Attentats de janvier 2015 : l'assurance fait face
Les attentats du mois de janvier ont marqué les esprits et laissé des traces, y compris dans l’assurance. Retour sur ces événements tragiques avec les acteurs qui ont eu à en gérer les conséquences sur le terrain.

Des dispositifs d’indemnisation issus des traumatismes passés
Les attentats de ce début d’année, au cours desquels 17 personnes ont perdu la vie, ont mobilisé différents dispositifs et acteurs de l’assurance pour en gérer les conséquences humaines et matérielles.
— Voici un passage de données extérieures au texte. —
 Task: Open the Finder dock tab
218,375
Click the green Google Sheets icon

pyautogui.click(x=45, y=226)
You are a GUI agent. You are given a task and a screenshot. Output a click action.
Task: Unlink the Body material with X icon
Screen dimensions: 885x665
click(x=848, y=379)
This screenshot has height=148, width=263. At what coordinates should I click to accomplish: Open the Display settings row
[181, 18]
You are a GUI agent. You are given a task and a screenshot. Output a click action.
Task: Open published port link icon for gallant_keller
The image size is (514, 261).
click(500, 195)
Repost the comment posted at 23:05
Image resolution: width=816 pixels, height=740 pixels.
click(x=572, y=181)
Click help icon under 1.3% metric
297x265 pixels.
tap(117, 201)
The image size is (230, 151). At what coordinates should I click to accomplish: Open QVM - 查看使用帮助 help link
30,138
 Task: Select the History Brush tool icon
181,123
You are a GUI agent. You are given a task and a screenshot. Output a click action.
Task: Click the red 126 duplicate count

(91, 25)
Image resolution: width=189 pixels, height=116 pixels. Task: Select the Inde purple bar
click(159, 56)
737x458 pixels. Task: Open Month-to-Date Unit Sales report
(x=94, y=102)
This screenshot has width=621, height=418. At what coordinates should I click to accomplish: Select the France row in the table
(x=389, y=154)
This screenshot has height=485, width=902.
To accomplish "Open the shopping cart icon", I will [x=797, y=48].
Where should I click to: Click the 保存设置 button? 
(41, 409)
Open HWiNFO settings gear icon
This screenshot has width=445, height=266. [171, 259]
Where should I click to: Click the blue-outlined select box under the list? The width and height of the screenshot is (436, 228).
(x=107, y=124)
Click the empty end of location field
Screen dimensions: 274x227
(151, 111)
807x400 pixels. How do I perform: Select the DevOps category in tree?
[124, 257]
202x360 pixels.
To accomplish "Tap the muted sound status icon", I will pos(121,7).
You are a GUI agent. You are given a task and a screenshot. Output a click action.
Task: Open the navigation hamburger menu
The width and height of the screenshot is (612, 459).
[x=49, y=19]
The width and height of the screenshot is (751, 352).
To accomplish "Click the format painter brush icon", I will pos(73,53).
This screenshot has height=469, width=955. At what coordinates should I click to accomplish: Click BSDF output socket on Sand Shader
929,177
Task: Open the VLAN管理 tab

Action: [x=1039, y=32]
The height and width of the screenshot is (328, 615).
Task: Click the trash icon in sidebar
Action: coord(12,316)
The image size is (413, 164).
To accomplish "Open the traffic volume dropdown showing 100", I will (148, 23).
L’indemnisation des proches des victimes décédées, des nombreux blessés ayant subi des dommages corporels ou psychologiques, y compris indirectement, est prise en charge par le Fonds de garantie des victimes des actes terroristes et d’autres infractions (FGTI), financé par la solidarité nationale (lire ci-dessus). « À ce stade, nos services suivent 200 personnes, certaines d’entre elles ayant déjà bénéficié du versement d’une provision », précise Nathalie Faussat, directrice de ce fonds de garantie. À l’issue de la procédure d’analyse de leur situation individuelle, ces personnes se verront proposer une offre d’indemnisation. En cas de refus, le montant versé par le FGTI sera déterminé par voie judiciaire.
285 000 €
L’avance versée par Allianz à l’Hypercacher de la Porte-de-Vincennes100 000 €
L’avance versée par Generali à l’imprimerie CTD.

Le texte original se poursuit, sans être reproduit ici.